# NEWBIE Question On Edge Joinig and Glue up(bar top)!!!



## juanation (Jan 17, 2010)

hey guys!! im starting out a new project. This is a Bar-liquor cabinet. As shown on the pictures. My question is, what is the best method for board glue up for the bar top.???? I'm using 1 inch * 5 inch * 6 feet boards of manchiche...similar to purple heart..(5 boards actually) i will glue up this boards and then cross cutting them, because the top is a folding top...as shown in the pictures.

i don't have any fancy clamps..i only got pipe clamps different lengths.

does any one has photos on how to demostrate your Technique...please need help...sorry for my bad english!!! 


here are some pics of the bar a want to replicate!!

cheers mates!!!


----------



## wseand40 (Jan 24, 2010)

You have to make sure all you boards are square and best if the same thickness. I don not have any picks but i do have a web page you can look at. http://www.canadianhomeworkshop.com/index.php?ci_id=2659&la_id=1. I would glue 2 pieces together and than glue the remaining 3 pieces together. When those have dried for 24 hours glue the two pieces together. A six foot length will probably take about 7 clamps to hold it together properly while gluing. You can try and cross cut to length prior to gluing it it might be a bit easier to handle. Check out that web page and do a few trial runs if you have some scrap wood. Good Luck....


----------



## AZ Termite (Dec 20, 2008)

You want to glue it all together at the same time. You will get a better result. You want to joint the edges before you try to glue them or you will have gaps in the glue joints. make sure that the end grain is running opposite of each board, so the first board the rings are up and the next the rings are down. Doing it this way will make the glue-up more stable. For the 7' glue-up you will want 4 or 5 clamps under the piece and at least 3 on the top to keep everything flat. I don't have any photos to post.

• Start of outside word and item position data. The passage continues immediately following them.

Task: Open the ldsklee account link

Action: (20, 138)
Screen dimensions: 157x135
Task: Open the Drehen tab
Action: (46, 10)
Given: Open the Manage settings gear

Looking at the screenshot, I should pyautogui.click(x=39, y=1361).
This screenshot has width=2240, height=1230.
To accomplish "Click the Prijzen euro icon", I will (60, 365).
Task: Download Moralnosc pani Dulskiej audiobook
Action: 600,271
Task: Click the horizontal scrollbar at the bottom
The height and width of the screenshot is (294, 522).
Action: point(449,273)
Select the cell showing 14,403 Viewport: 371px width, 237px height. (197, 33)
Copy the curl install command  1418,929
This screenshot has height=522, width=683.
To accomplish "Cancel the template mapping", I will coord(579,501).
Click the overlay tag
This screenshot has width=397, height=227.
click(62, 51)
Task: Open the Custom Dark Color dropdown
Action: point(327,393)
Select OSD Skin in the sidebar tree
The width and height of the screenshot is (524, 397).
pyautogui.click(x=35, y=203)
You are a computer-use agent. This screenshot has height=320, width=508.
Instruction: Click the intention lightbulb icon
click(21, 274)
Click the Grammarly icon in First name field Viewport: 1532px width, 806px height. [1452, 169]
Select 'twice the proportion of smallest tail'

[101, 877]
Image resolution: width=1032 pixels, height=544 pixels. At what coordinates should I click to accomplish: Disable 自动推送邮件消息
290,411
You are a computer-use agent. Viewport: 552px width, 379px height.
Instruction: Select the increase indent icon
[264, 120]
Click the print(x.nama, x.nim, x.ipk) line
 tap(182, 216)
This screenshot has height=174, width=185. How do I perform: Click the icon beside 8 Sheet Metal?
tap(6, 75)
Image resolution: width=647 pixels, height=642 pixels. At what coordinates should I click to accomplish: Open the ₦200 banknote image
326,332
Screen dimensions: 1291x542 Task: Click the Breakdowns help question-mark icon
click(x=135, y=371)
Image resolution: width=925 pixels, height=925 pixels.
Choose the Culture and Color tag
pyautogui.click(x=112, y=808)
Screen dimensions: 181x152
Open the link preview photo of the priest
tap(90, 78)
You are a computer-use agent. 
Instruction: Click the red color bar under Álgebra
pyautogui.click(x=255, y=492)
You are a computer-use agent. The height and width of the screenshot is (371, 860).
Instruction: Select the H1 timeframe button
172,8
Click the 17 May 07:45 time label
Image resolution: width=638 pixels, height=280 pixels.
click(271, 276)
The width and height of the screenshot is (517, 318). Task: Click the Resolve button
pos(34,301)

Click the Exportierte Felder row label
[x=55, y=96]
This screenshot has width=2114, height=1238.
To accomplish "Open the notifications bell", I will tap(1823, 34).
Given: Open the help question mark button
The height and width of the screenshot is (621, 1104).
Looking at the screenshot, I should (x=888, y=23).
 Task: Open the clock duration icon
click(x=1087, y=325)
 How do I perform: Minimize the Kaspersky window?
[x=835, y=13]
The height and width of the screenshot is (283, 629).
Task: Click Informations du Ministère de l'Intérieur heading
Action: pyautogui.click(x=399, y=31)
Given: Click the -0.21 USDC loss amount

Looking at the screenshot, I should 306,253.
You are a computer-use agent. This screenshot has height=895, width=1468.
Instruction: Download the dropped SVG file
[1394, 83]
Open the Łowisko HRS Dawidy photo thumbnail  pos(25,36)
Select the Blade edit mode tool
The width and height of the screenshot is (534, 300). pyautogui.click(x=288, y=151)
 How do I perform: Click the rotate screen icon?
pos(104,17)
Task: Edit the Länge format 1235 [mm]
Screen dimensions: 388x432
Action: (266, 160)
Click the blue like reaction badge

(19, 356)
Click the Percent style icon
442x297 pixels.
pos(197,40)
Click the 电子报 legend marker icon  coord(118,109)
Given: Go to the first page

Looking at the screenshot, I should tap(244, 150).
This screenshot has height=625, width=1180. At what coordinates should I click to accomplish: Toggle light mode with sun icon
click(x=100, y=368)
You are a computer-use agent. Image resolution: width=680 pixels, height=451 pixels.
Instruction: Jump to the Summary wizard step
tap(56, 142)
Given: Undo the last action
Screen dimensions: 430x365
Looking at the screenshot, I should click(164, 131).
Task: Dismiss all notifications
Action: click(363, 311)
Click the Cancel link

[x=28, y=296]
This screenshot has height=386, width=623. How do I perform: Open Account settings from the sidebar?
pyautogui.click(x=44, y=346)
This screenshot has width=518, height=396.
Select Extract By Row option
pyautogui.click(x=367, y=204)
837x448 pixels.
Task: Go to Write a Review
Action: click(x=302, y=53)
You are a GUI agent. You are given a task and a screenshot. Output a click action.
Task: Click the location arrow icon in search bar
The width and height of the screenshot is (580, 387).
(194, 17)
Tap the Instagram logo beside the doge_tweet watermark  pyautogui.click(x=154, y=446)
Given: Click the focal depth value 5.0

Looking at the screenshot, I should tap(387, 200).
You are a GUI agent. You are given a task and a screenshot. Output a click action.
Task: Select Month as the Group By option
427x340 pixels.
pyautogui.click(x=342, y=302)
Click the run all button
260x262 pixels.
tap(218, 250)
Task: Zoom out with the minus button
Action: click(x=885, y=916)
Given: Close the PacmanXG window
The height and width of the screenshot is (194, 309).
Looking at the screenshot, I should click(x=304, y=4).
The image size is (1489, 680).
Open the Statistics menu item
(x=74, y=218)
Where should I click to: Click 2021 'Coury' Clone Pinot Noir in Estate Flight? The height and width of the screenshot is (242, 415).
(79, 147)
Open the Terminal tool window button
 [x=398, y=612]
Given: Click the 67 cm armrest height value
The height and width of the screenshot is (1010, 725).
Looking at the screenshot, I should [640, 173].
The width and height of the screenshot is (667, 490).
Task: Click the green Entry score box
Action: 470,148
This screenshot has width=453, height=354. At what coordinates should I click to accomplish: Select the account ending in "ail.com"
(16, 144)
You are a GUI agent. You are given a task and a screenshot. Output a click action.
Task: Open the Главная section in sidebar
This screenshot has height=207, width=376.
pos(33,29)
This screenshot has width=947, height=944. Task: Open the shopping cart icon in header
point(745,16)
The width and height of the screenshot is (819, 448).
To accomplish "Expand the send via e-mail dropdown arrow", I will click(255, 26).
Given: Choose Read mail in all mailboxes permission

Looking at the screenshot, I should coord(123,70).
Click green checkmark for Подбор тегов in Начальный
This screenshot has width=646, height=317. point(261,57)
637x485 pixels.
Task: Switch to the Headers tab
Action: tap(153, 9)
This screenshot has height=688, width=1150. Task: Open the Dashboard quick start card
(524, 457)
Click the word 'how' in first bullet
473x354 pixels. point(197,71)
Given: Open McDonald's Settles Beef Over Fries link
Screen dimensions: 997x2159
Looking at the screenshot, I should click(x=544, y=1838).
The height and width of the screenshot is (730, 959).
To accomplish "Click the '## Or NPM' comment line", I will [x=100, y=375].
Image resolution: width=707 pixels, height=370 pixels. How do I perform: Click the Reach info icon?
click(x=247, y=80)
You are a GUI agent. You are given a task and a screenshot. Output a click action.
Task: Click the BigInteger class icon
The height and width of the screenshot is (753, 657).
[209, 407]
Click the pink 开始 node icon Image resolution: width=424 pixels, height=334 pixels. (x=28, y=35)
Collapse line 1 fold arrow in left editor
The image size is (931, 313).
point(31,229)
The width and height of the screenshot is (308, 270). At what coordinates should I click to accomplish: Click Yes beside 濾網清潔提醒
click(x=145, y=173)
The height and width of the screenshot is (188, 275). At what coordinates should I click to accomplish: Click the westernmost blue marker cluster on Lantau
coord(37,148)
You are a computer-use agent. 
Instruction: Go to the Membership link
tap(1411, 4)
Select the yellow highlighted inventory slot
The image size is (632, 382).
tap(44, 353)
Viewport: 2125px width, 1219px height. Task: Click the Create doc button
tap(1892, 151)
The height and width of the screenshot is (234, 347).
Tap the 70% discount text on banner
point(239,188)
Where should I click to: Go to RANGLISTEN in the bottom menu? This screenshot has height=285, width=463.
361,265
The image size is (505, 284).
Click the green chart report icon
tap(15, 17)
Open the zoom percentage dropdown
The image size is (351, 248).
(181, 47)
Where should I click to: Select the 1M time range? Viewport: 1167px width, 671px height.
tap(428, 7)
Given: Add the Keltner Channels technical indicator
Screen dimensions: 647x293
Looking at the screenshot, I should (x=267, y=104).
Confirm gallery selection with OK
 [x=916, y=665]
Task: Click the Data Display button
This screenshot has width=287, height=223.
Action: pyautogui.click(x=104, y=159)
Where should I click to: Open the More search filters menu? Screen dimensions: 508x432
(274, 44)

Hope this helps.
David


----------



## juanation (Jan 17, 2010)

ok!!ill give it a try!!!thanx guys!!!!!you are awesome!!!


----------



## JEC559 (Jul 1, 2009)

I did something similar with a dining table using 2" wide pieces. I cross cut after I was done to make a table with a leaf. I would glue a couple boards at a time and then piece them together in thirds to make the final assembly. After I cross cut I squared the cut up with a router.


----------